LAVORO. SERVE UNA NUOVA CULTURA

“In questo inizio d’estate soffriamo per una lunga scia di sangue e di dolore che pare non fermarsi mai: stamattina a Rivarolo Mantovano un operaio di 35 anni ha perso la vita stritolato tra i due rulli di un macchinario, stanotte a Bolzano 8 feriti ustionati in gravi condizioni per l’esplosione in una fabbrica, ieri a Brembio – nel lodigiano – un 18enne ucciso da un macchinario agricolo in riparazione che l’ha schiacciato senza dargli scampo. Non ci sono più parole per accompagnare il cordoglio ai familiari delle vittime. Occorre creare le condizioni per una nuova cultura del lavoro, che veda impresa, lavoratrici e lavoratori uniti al fine di scongiurare ogni genere di infortuni, a cominciare dalla vera formazione. Occorre subito una prevenzione specifica, concreta e puntuale, quindi verificabile in ogni momento. Sono necessari controlli capillari nei luoghi di lavoro e nei cantieri e le sanzioni più aspre nei confronti di chi si ostina a non voler seguire le regole mettendo a repentaglio vite ed affetti dei suoi collaboratori. È una battaglia di civiltà, che passa per norme più chiare e stringenti, verifiche tempestive ed incentivi a chi si impegna a rendere finalmente sicuri gli ambienti di lavoro.
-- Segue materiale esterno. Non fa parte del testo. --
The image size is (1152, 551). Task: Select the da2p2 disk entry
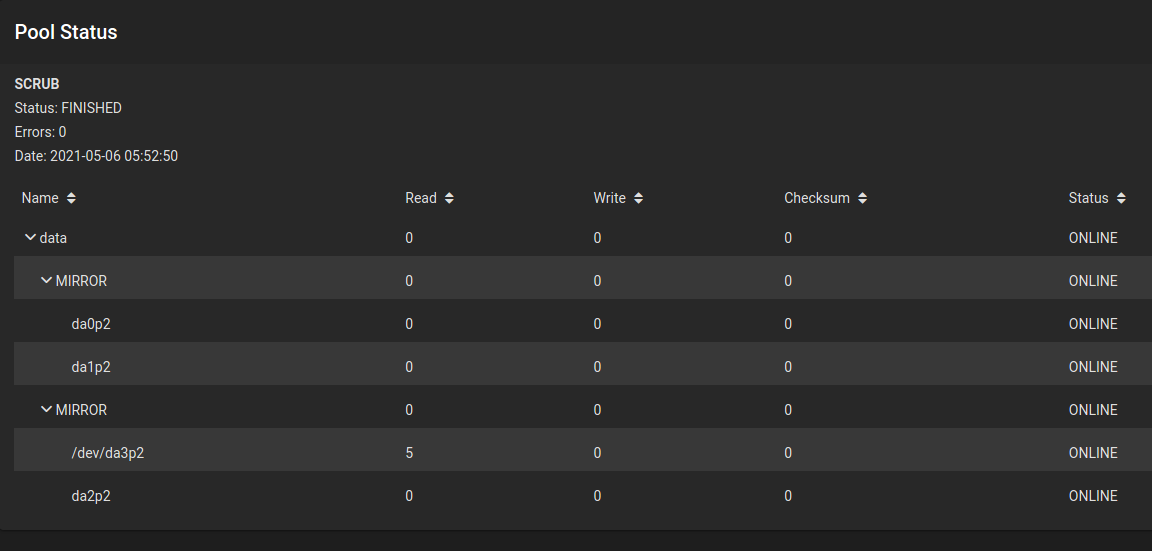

È l’impegno del Governo Meloni, del Ministro del Lavoro Marina Calderone e mio personale per una Nazione in cui il lavoro sia un diritto sicuro e fonte di affermazione personale, e non di incertezza e rischio”.
Lo dichiara la senatrice di Fratelli d’Italia Paola Mancini, componente la commissione Lavoro di Palazzo Madama.